The Placing Shares to be issued pursuant to the Placing will not be admitted to trading on any stock exchange other than the London Stock Exchange.

Neither the content of the Company's website (or any other website) nor any website accessible by hyperlinks on the Company's website (or any other website) is incorporated in, or forms part of, this Announcement.

In accordance with the Packaged Retail and Insurance-based Investment Products Regulation (EU) No 1286/2014, the Key Information Document relating to the Company is available to investors at https://www.tritaxbigbox.co.uk/.

 

Information to Distributors

Solely for the purposes of the product governance requirements contained within: (a) EU Directive 2014/65/EU on markets in financial instruments, as amended ("MiFID II"); (b) Articles 9 and 10 of Commission Delegated Directive (EU) 2017/593 supplementing MiFID II; (c) local implementing measures within the European Economic Area; and (d) local implementing measures in the United Kingdom as they form part of UK domestic law by virtue of the European Union (Withdrawal) Act 2018, as amended, and regulations made under that Act (together, the "MiFID II Product Governance Requirements"), and disclaiming all and any liability, whether arising in tort, contract or otherwise, which any "manufacturer" (for the purposes of the MiFID II Product Governance Requirements) may otherwise have with respect thereto, the New Ordinary Shares have been subject to a product approval process, which has determined that the New Ordinary Shares are: (i) compatible with an end target market of retail investors and investors who meet the criteria of professional clients and eligible counterparties, each as defined in MiFID II; and (ii) eligible for distribution through all distribution channels as are permitted by MiFID II (the "Target Market Assessment").

Notwithstanding the Target Market Assessment, distributors should note that: the price of the New Ordinary Shares may decline and investors could lose all or part of their investment; the New Ordinary Shares offer no guaranteed income and no capital protection; and an investment in the New Ordinary Shares is compatible only with investors who do not need a guaranteed income or capital protection, who (either alone or in conjunction with an appropriate financial or other adviser) are capable of evaluating the merits and risks of such an investment and who have sufficient resources to be able to bear any losses that may result therefrom.
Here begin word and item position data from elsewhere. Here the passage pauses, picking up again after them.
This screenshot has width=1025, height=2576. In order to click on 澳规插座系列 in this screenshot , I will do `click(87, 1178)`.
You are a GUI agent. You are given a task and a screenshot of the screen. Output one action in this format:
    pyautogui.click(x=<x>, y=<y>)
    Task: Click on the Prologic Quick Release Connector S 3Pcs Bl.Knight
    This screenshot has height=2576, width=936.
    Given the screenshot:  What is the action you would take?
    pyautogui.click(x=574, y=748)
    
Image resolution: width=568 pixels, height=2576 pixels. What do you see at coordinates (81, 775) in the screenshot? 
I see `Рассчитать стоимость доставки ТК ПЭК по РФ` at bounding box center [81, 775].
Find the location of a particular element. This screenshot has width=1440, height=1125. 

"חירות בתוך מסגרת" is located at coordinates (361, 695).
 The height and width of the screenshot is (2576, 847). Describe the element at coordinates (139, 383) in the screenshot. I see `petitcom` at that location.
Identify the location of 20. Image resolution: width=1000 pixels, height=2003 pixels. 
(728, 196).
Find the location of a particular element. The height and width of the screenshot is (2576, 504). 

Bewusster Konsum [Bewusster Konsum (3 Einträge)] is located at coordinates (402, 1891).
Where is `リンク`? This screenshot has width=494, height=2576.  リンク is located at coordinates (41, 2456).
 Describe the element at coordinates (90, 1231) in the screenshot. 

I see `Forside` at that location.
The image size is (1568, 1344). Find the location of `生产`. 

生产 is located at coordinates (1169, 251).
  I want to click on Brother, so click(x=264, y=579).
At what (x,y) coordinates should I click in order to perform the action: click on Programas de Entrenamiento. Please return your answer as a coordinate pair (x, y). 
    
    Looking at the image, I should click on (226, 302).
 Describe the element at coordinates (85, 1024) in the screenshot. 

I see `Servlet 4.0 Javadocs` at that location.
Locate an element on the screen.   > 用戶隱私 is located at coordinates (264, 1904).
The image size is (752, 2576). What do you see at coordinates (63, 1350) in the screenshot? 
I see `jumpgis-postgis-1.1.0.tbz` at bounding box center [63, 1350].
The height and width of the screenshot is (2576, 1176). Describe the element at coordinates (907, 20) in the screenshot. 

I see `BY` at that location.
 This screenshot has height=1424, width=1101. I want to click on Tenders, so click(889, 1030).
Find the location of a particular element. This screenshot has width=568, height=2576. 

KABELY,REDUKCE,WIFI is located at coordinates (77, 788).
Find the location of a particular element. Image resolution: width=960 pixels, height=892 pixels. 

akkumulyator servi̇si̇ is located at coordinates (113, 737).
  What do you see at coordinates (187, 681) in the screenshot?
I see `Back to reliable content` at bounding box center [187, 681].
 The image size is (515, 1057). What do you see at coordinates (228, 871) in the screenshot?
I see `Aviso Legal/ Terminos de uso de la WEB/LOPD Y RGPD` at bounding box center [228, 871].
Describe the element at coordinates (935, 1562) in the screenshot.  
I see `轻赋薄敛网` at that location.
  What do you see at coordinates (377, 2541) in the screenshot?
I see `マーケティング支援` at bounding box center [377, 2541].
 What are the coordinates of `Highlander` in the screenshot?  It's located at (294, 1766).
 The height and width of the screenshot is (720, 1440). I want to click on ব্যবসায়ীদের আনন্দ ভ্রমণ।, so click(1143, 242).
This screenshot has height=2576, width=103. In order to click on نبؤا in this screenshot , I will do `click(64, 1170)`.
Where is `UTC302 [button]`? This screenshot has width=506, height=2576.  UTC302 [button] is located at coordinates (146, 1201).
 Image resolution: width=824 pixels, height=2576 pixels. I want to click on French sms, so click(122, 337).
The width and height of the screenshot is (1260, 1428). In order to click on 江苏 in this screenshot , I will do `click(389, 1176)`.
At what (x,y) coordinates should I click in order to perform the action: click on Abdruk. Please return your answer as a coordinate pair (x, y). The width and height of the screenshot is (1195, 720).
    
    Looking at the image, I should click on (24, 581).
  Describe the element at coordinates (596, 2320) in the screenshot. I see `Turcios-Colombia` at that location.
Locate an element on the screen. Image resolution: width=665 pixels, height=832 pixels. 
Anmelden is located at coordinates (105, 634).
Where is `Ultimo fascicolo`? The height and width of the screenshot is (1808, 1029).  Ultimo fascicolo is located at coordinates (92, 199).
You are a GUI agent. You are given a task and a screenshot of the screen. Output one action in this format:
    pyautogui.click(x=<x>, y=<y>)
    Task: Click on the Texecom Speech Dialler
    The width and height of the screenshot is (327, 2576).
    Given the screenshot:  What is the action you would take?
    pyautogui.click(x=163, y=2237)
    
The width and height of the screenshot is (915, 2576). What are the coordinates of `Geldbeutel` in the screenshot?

Furthermore, it is noted that, notwithstanding the Target Market Assessment, Jefferies and J.P. Morgan Cazenove will only procure investors who meet the criteria of professional clients and eligible counterparties.

For the avoidance of doubt, the Target Market Assessment does not constitute: (a) an assessment of suitability or appropriateness for the purposes of MiFID II; or (b) a recommendation to any investor or group of investors to invest in, or purchase, or take any other action whatsoever with respect to the New Ordinary Shares.

Each distributor is responsible for undertaking its own Target Market Assessment in respect of the New Ordinary Shares and determining appropriate distribution channels.